다른 면에서, 세포는 연골 또는 뼈 형성 동안에 세포가 그들 자신의 증식 인자 공급원으로 작용하도록 하는 프로-연골기원 또는 프로-뼈형성 증식 인자(들)을 코딩하는 유전자와 조합될 수 있다. 항-아폽토시스 인자 또는 약제를 코딩하는 유전자도 또한 가해질 수 있다. 유전자(또는 유전자들의 조합물)의 첨가는 아데노바이러스 형질도입, "유전자 건", 리포좀-매개 형질도입, 및 레트로바이러스 또는 렌티바이러스-매개 형질도입, 플라스미드, 아데노-관련 바이러스를 포함하지만 이들로 제한되지는 않는 당 업계에 공지된 임의의 기술에 의할 수 있다. 세포는 형질도입이 현장에서 계속되거나 또는 개시될 수 있도록 시간이 지남에 따라 유전자를 세포로 방출 및(또는) 제공할 수 있는 유전자 전달 비히클을 갖는 운반체 물질과 함께 이식될 수 있다. 특히 세포 및(또는) 세포를 함유하는 조직이 세포 및(또는) 조직을 얻은 환자 이외의 환자에 투여될 때, 이식 거부반응을 감소시키고, 및 바람직하게는 막기 위하여 하나 이상의 면역억제제가 세포 및(또는) 조직을 수령하는 환자에 투여될 수 있다. 본원에서 사용된 용어 "면역억제 약물 또는 약제"는 정상적인 면역 기능을 억제하거나 또는 방해하는 제약학적 약제를 포함하기 위한 것이다. 본원에 개시된 방법과 함께 적합한 면역억제제의 예는 U.S. 특허 공개 No. 20020182211에 개시된 바와 같이, T-세포/B-세포 코스티뮬레이션(costimulation) 경로를 억제하는 약제, 예를 들면 CTLA4 및 B7 경로를 통한 T-세포 및 B-세포의 커플링을 방해하는 약제를 포함한다. 바람직한 면역억제제는 시클로스포린 A이다. 다른 예는 마이오페닐레이트 모페틸, 라파미신, 및 항-가슴샘세포 글로불린을 포함한다. 한 실시태양에서, 면역억제 약물은 하나 이상의 다른 치료제와 함께 투여된다. 면역억제 약물은 투여 경로에 적합한 제제로 투여되고, 바람직한 치료 효과를 달성하기에 충분한 투여형으로 대상에 투여된다. 다른 실시태양에서, 면역억제 약물은 본 발명의 ADC에 대한 내성을 유도하기에 충분한 시간 동안 일시적으로 투여된다.
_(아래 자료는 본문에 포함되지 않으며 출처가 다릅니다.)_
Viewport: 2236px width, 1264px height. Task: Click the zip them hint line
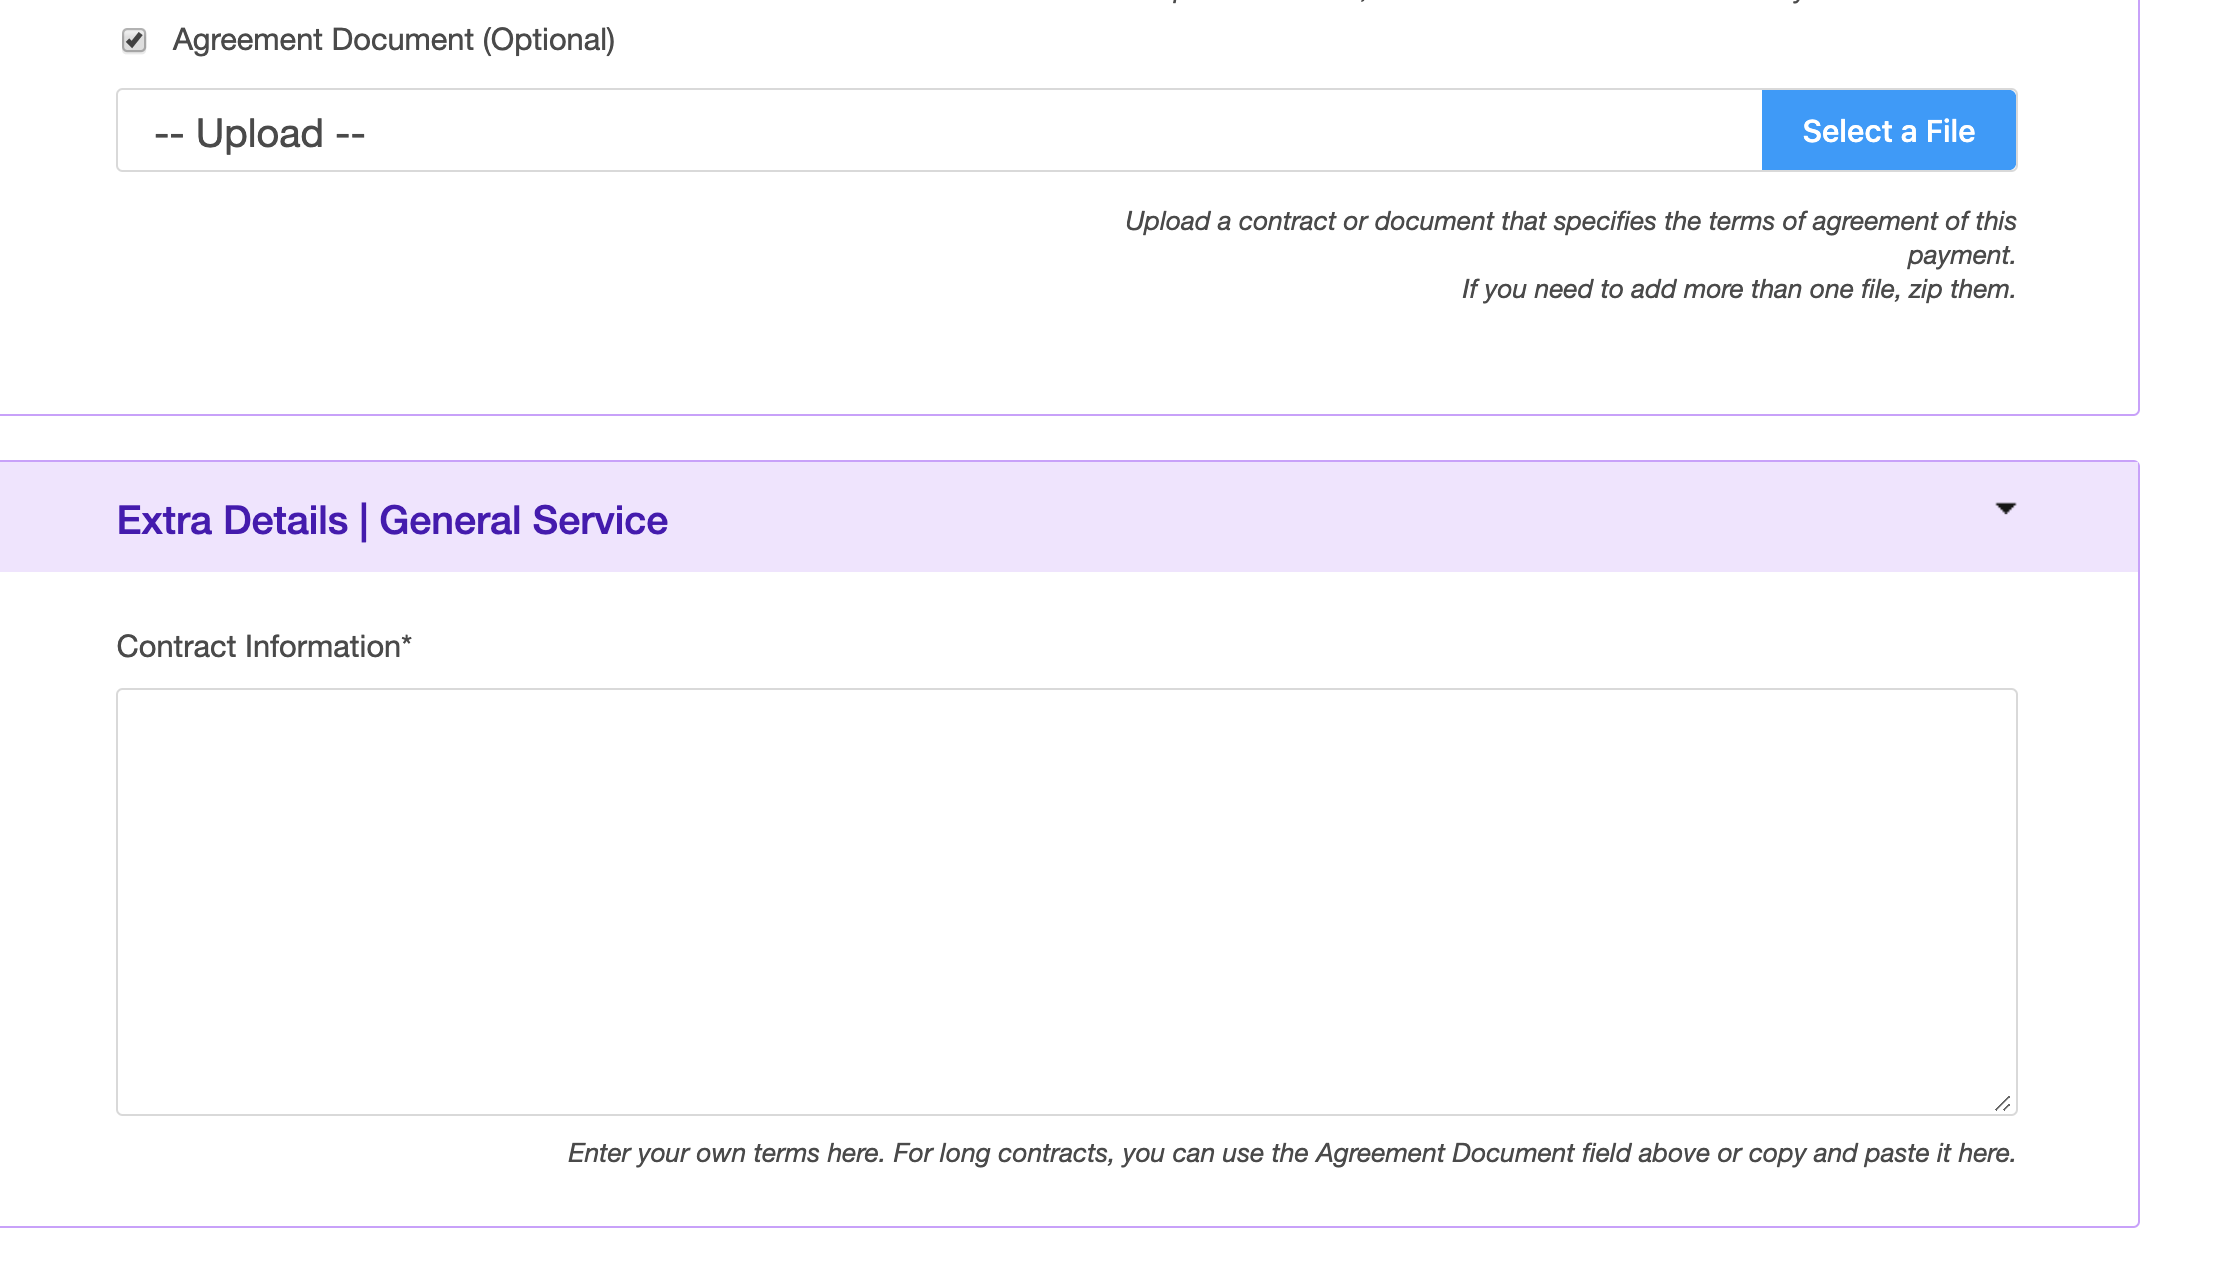[1738, 289]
본 발명의 특정 실시태양에서, 세포는 하나 이상의 세포 분화제, 예를 들면 증식 인자 및 시토킨과 함께 환자에 투여될 수 있다. 각종 세포 분화제의 예는 문헌[Gimble et al., 1995; Lennon et al., 1995; Majumdar et al., 1998; Caplan and Goldberg, 1999; Ohgushi and Caplan, 1999; Pittenger et al., 1999; Caplan and Bruder, 2001; Fukuda, 2001; Worster et al., 2001; Zuk et al., 2001]에 개시되어 있다.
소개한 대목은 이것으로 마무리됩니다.